The modern form "filibuster" was borrowed in the early 1850s from the Spanish form filibustero, and was applied to private military adventurers like William Walker who were then attacking and pillaging Spanish colonies in Central America. Over the course of the mid to late 19th century, the term "filibustering" became common in American English in the sense of "obstructing progress in a legislative assembly".
One of the first known practitioners of the filibuster was the Roman senator Cato the Younger. In debates over legislation he especially opposed, Cato would often obstruct the measure by speaking continuously until nightfall. As the Roman Senate had a rule requiring all business to conclude by dusk, Cato's purposefully long-winded speeches were an effective device to forestall a vote.
Cato attempted to use the filibuster at least twice to frustrate the political objectives of Julius Caesar. The first incident occurred during the summer of 60 BC, when Caesar was returning home from his propraetorship in Hispania Ulterior. Caesar, by virtue of his military victories over the raiders and bandits in Hispania, had been awarded a triumph by the Senate. Having recently turned forty, Caesar had also become eligible to stand for consul. This posed a dilemma. Roman generals honored with a triumph were not allowed to enter the city prior to the ceremony, but candidates for the consulship were required, by law, to appear in person at the Forum. The date of the election, which had already been set, made it impossible for Caesar to stand unless he crossed the pomerium and gave up the right to his triumph. Caesar petitioned the Senate to stand in absentia, but Cato employed a filibuster to block the proposal. Faced with a choice between a triumph and the consulship, Caesar chose the consulship and entered the city.
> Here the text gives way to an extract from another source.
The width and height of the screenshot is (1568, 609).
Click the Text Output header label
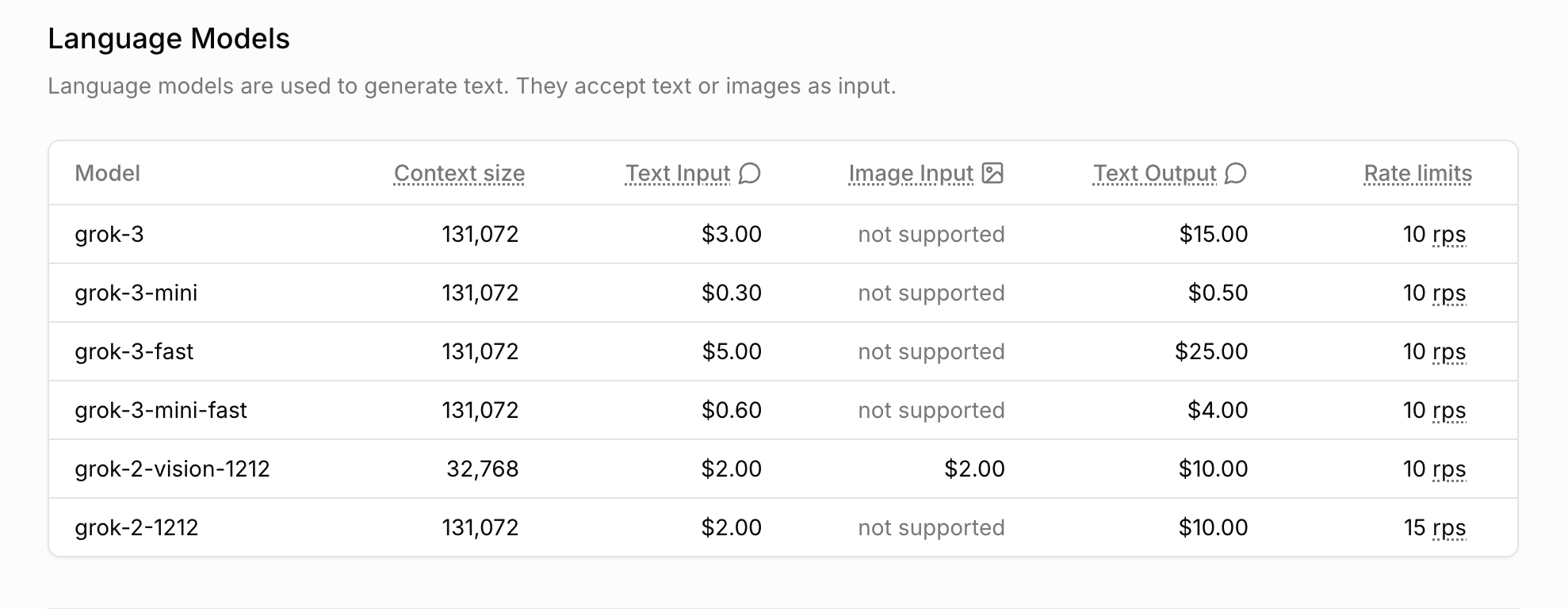(x=1154, y=173)
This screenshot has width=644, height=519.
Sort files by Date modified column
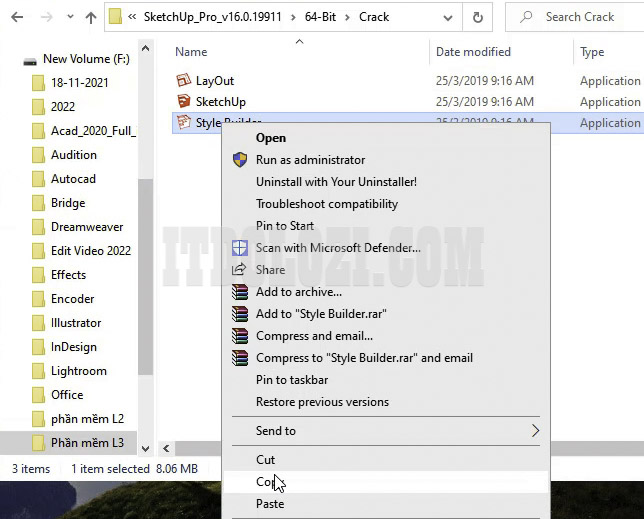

Cato made use of the filibuster again in 59 BC in response to a land reform bill sponsored by Caesar, who was then consul. When it was Cato's time to speak during the debate, he began one of his characteristically long-winded speeches. Caesar, who needed to pass the bill before his co-consul, Marcus Calpurnius Bibulus, took possession of the fasces at the end of the month, immediately recognized Cato's intent and ordered the lictors to jail him for the rest of the day. The move was unpopular with many senators and Caesar, realizing his mistake, soon ordered Cato's release. The day was wasted without the Senate ever getting to vote on a motion supporting the bill, but Caesar eventually circumvented Cato's opposition by taking the measure to the Tribal Assembly, where it passed.